Old Testament Laws: The Weekly Sabbath — Jesus’ Example

Of all Old Testament laws, the weekly Sabbath is probably the most controversial today. Many Christians believe they ought to obey the Ten Commandments — and one of the Ten is a command to rest on the seventh day of the week (Saturday). Millions of Christians therefore observe the seventh-day Sabbath. Many other Christians observe Sunday as a day of rest, believing that the Sabbath commandment was, for Christians, transferred to Sunday (the day of Jesus’ resurrection). But most Christians, although they worship on one day out of seven, do not observe any day as a required day of rest.

Does the Old Testament law about the Sabbath day apply to Christians today? Let’s see what the New Testament says. First, we will examine the example of Jesus Christ.

1. When Jesus and his disciples were walking through a grain field on the Sabbath, what were his disciples doing? Matthew 12:1. What did the Pharisees think of this? Matthew 12:2.

2. What examples did Jesus mention to show that biblical laws can sometimes be set aside? Matthew 12:3-6. Did Jesus say that temple work is more important than the Sabbath command? Matthew 12:5. Did Jesus say that his own work is more important than the temple? Matthew 12:6. Did he proclaim himself more important than the Sabbath? Matthew 12:8.

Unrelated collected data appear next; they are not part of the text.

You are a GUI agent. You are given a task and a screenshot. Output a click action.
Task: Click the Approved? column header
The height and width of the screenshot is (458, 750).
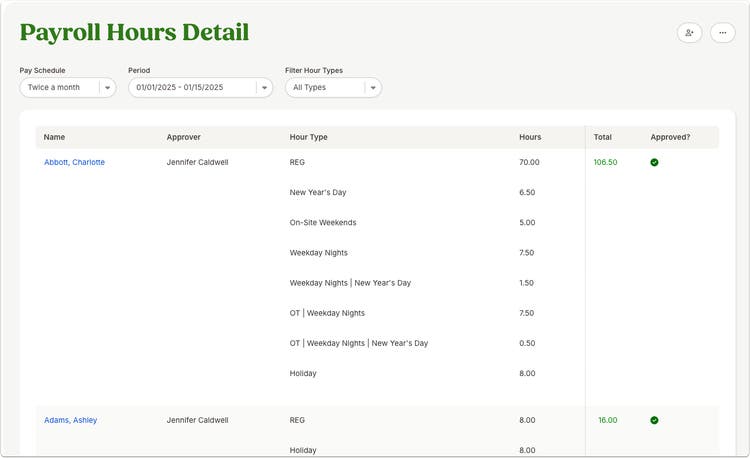(670, 137)
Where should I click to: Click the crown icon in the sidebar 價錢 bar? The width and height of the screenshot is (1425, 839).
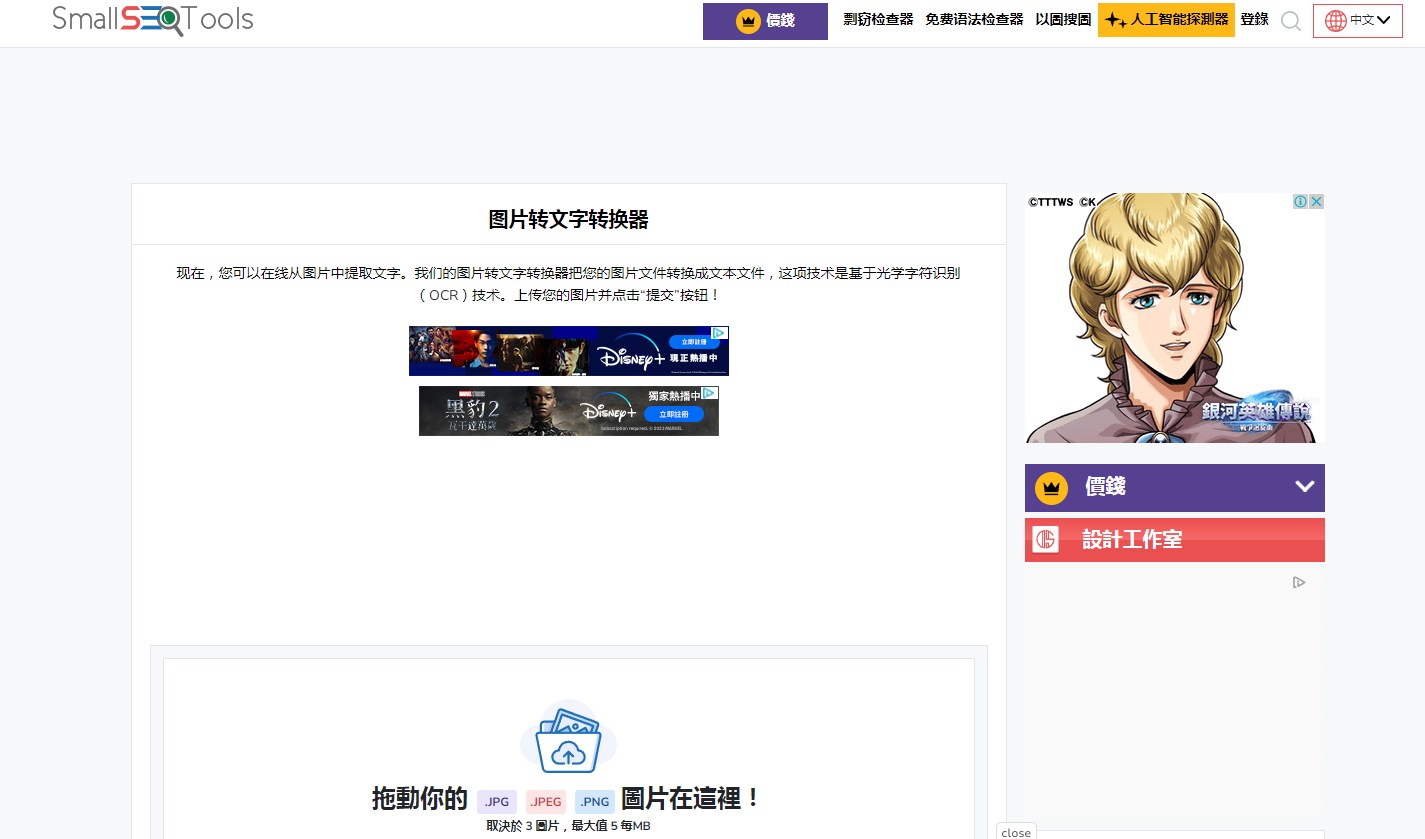1050,487
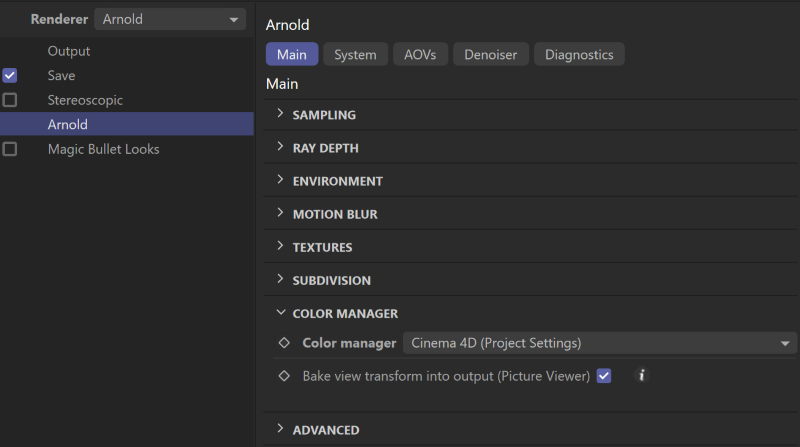Switch to the System tab
Image resolution: width=800 pixels, height=447 pixels.
[x=355, y=55]
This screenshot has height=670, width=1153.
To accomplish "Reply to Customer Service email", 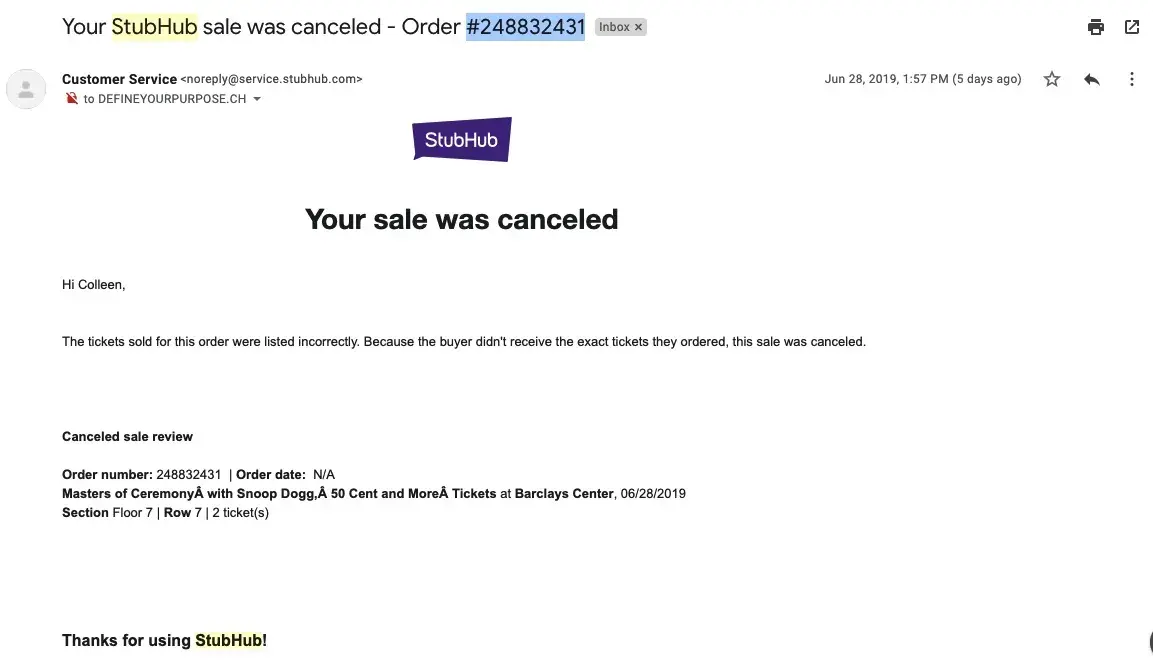I will [x=1092, y=79].
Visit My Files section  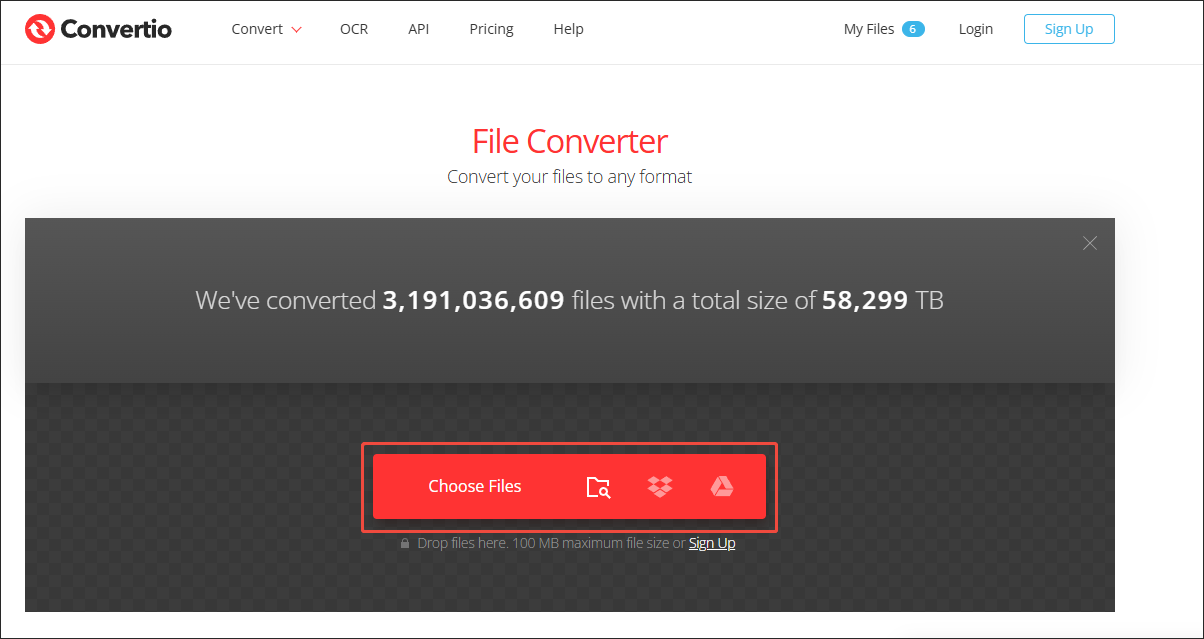pos(868,29)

Temple rituals were more important than avoiding work on the Sabbath day. Temple rituals are now obsolete. This suggests that the Sabbath work restrictions, which are less important, may also be obsolete. If the greater thing can be set aside, then it would seem that the lesser thing can be as well.

In defending his Sabbath activities, Jesus put the Sabbath in the same legal category as temple bread, sacrifices, and the physical temple, all of which are now obsolete. He treated the Sabbath as a ceremonial law. Jesus is more important than any of these worship customs. He is more important than the temple itself and more important than the Sabbath day (Matthew 12:6, 8).

3. In Mark’s version of this story, how did Jesus summarize the purpose of the Sabbath? Mark 2:27. Did he again say he had more authority than the Sabbath did? Mark 2:28.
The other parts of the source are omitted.